··· AVAILABLE RECORDS ···

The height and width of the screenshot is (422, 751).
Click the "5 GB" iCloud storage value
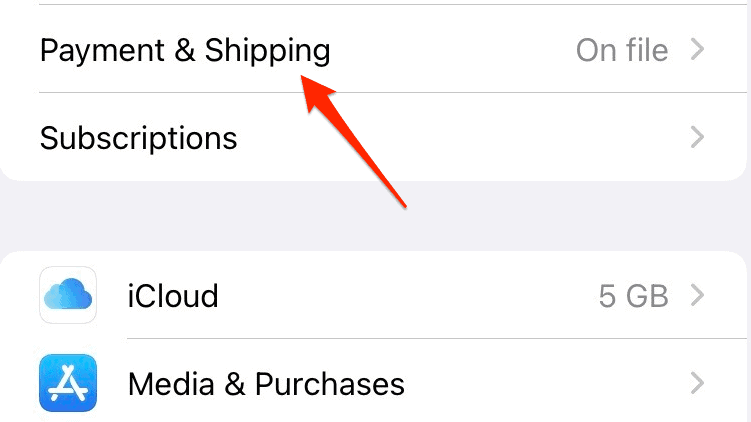632,295
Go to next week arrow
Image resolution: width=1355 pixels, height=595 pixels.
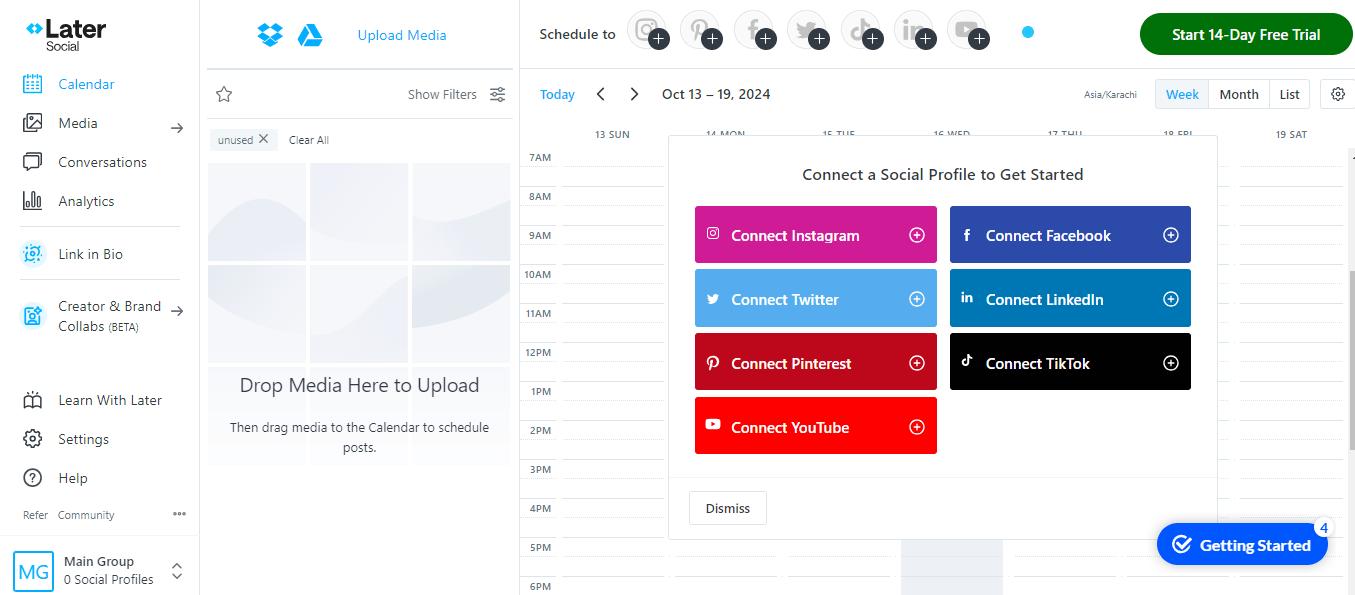[x=634, y=94]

···

▶ [THE PROBLEM]:
Update all the records so that every "pixels" reads "px", and keep everything else unchanged. Leave the pictures out of your answer.

▶ [ANSWER TO THIS EXERCISE]:
The height and width of the screenshot is (422, 751).
Click the "5 GB" iCloud storage value
632,295
Go to next week arrow
Image resolution: width=1355 px, height=595 px.
[x=634, y=94]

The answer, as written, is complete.